I was reading about data locality and want to use it to improve my game engine that I'm writing.
Let's say that I have created five objects at different times that are now all in different places in the memory not next to each other. If I add them all to an array, will that array only hold pointers to those objects and they will stay in the same place in the memory or will adding them all to an array rearrange them and make them contiguous.
I ask this because I thought that using arrays would be a good way to make them contiguous, but I don't know if an array will fix my problem!
tl;dr
Manipulating an array of references to objects has no effect on the objects, and has no effect on the objects’ location in memory.
Objects
An array of objects is really an array of references (pointers) to objects. A pointer is an address to another location in memory.
We speak of the array as holding objects, but that is not technically accurate. Because Java does not expose pointers themselves to us as programmers, we are generally unaware of their presence. When we access an element in the array, we are actually retrieving a pointer, but Java immediately follows that pointer to locate the object elsewhere in memory.
This automatic look-up, following the pointer to the object, makes the array of pointers feel like an array of objects. The Java programmer thinks of her array as holding her objects when in reality the objects are a hop-skip-and-a-jump away.
Arrays in Java are implemented as contiguous blocks of memory. For an array of objects, the pointers to those objects are being stored in contiguous memory. But when we access the elements, we are jumping to another location in memory to access the actual object that we want.
Adding elements may be “cheap” in that if memory happens to be available next door in memory, it can be allocated to the array to make room for more elements. In practice this is unlikely. Chances are a new array must be built elsewhere in memory, with all the pointers being copied over to the new array and then discarding the original array.

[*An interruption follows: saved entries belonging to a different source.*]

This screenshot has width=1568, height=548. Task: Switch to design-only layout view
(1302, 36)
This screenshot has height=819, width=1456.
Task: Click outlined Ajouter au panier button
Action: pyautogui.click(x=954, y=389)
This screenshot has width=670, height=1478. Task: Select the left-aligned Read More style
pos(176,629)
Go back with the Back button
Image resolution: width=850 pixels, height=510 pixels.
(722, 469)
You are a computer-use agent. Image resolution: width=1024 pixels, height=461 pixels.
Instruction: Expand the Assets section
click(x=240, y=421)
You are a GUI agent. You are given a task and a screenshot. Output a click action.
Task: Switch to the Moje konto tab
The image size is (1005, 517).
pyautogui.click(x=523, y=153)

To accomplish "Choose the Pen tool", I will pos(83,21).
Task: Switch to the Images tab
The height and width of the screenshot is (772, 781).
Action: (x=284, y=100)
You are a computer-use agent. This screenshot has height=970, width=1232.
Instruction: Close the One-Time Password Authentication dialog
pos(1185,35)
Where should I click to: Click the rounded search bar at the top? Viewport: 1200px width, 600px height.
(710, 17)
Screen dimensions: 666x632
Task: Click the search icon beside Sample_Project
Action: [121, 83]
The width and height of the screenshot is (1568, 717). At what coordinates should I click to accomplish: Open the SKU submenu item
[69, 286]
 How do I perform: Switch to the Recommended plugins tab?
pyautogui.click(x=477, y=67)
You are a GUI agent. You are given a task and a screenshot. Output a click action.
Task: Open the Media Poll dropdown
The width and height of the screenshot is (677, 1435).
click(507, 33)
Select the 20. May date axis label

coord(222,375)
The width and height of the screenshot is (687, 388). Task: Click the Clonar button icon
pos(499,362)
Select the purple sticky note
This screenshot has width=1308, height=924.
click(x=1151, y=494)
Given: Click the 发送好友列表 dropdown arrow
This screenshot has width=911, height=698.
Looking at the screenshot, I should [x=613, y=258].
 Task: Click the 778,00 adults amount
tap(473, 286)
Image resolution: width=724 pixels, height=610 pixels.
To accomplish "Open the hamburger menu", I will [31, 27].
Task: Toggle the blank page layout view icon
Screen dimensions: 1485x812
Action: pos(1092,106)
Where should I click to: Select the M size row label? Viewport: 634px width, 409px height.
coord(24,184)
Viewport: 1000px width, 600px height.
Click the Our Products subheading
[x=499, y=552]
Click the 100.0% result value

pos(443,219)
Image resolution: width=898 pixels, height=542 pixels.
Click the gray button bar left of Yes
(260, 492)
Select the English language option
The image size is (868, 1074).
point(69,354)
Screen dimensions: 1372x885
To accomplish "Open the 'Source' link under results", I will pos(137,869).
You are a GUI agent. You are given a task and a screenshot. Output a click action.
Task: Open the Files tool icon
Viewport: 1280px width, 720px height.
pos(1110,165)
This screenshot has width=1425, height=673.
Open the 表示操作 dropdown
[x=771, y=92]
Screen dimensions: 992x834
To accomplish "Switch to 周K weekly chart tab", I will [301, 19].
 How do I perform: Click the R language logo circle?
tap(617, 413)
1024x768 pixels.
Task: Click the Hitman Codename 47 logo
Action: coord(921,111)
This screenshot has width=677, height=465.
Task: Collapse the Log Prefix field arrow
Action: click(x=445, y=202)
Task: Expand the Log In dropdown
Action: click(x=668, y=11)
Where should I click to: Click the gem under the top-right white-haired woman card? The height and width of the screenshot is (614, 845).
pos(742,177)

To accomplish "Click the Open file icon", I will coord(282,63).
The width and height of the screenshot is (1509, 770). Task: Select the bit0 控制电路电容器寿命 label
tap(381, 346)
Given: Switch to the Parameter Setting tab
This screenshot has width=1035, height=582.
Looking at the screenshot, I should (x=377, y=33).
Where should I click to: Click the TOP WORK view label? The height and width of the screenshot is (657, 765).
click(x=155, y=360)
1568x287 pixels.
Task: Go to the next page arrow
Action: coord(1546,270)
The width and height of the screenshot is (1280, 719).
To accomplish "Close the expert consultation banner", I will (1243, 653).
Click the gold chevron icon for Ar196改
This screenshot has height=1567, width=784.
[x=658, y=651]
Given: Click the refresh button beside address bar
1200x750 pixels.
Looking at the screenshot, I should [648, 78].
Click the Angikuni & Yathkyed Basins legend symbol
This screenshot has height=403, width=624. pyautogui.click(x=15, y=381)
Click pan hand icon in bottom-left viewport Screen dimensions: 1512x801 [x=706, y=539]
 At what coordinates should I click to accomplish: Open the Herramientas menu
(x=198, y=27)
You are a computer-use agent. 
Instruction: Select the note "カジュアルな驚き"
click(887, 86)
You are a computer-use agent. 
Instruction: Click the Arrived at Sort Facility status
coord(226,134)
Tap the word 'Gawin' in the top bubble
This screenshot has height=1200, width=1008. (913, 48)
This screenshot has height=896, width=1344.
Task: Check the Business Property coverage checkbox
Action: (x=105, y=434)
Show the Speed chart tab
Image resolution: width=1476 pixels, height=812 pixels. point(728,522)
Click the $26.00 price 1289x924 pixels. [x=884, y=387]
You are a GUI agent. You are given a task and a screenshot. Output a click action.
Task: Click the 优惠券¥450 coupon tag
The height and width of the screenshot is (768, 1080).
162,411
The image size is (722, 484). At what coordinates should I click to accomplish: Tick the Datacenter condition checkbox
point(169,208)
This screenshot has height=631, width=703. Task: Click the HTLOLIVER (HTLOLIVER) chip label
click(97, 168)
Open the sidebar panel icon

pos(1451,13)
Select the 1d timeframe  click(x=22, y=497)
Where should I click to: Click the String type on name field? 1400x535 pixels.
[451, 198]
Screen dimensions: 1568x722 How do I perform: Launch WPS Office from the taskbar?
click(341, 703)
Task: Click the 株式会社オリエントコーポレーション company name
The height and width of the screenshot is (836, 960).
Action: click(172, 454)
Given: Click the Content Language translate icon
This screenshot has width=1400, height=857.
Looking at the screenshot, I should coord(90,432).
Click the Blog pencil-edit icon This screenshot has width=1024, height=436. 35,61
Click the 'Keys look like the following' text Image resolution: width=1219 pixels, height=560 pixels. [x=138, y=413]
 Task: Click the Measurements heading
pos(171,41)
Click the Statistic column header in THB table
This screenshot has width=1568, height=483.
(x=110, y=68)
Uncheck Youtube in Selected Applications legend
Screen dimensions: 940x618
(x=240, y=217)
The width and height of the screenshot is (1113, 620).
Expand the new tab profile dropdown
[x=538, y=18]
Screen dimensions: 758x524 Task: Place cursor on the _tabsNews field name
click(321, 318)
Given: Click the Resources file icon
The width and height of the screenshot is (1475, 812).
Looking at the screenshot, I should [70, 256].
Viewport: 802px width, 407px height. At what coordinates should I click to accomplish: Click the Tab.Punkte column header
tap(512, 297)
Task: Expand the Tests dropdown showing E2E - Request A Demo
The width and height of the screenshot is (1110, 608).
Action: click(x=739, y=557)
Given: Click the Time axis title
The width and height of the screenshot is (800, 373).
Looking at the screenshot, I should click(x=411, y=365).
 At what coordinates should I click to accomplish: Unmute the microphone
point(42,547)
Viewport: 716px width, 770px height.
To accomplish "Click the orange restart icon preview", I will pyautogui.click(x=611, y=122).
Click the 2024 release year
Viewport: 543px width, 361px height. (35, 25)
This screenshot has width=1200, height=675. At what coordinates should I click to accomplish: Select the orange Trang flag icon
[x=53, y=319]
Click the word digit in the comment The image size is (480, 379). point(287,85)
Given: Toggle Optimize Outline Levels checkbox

Such a new-array-and-copy-over is “expensive”. When feasible, we want to avoid this operation. If you know the likely maximum size of your array, specify that size when declaring the array. The entire block of contiguous memory is claimed immediately, with empty content in the array until you later assign a pointer to the elements.
Inserting into the middle of an array is also expensive. Either a new array is built and elements copied over, or all the elements after the insertion point must be moved down into their neighboring position.
None of these operations to the array affect the objects. The objects are floating around in the ether of memory. The objects know nothing of the array. Operations on the array do not affect the objects nor their position in memory. The only relationship is that if the reference held in the array is the last reference still pointing to the object, then when that array element is cleared or deleted, the object becomes a candidate for garbage-collection.
Primitives
In Java, the eight primitive types (byte, short, int, long, float, double, boolean, and char) are not objects/classes and are not Object-Oriented Programming. One advantage is that they are fast and take little memory, compared to objects.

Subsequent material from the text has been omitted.